3′-UTRs of ROCK2 and αSMA were direct targets of miR-222-5p. A, alignment of miR-222-5p and ROCK2 3′-UTR showed the postulated target-binding sites (red) and induced mutations (blue). ROCK2 3′-UTR contains two target-binding sites (site 1 and site 2) of miR-222-5p, which were mutated alone (m1, m2) or together (m1+m2). B, alignment of miR-222-5p and the 3′-UTR of αSMA showed the postulated target-binding sites (red) and induced mutations (blue). C, co-transfection of miR-222-5p mimics and reporter plasmid with WT ROCK2 3′-UTR showed reduced relative luciferase activity as compared with vector with empty plasmid, whereas mutation of both target-binding sites (m1+m2) recovered the reduction. D, dual transfection of plasmids and miR-222-5p into HEK293 cells demonstrated the inhibition of miR-222-5p on the 3′-UTR of αSMA, and mutation of the predicted target site recovered the inhibition. Relative luciferase activity was calculated with firefly luciferase activity/Renilla luciferase activity. Data are presented as the mean ± S.D. from three independent experiments. Statistics (C and D) were obtained from two-way ANOVA test followed by Bonferroni post hoc analysis. E, level of miR-503 was inhibited by miR-222-5p mimic treatment after 1 day as shown with TaqMan microRNA assay. F, TaqMan microRNA assay of miR-222-5p did not reveal any change after miR-503 mimic treatment.
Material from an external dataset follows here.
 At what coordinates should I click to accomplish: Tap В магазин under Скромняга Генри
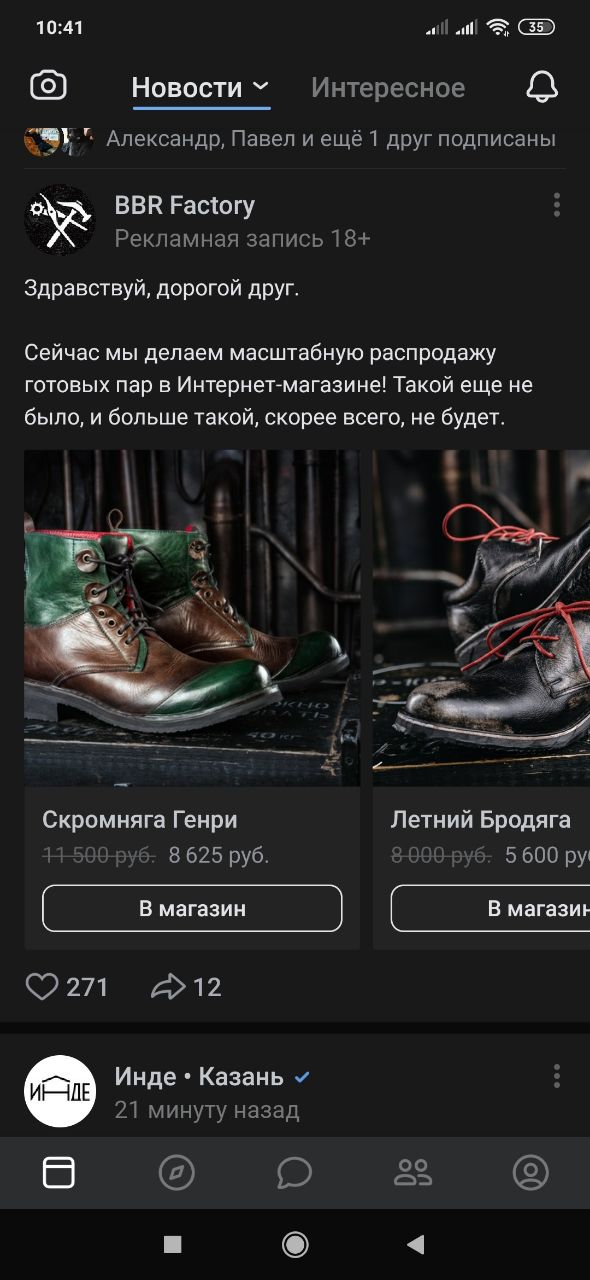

Data are presented as the mean ± S.D. from three independent experiments. *, p < 0.05, and ***, p < 0.001. mim ctrl, miRNA mimic negative control; mim 503, miR-503 mimic; ctrl, plasmid without SMAD7 3′-UTR; wt, plasmid bearing WT SMAD7 3′-UTR.

Figure 9.

Schematic graph of miRNA-involved pathways in the SMC differentiation process from MSCs. In MSC to SMC differentiation, upon stimulation of TGFβ1, miR-503 is up-regulated in a SMAD4-dependent pathway and directly targets SMAD7, which is a negative regulator of the TGFβ1 SMAD-dependent signaling pathway, to promote SMC differentiation. The level of miR-222-5p was down-regulated in the differentiation process. This results in de-repression of its direct targets ROCK2 and αSMA and subsequent promotion of SMC differentiation. Furthermore, the expression of miR-503 could be inhibited by miR-222-5p.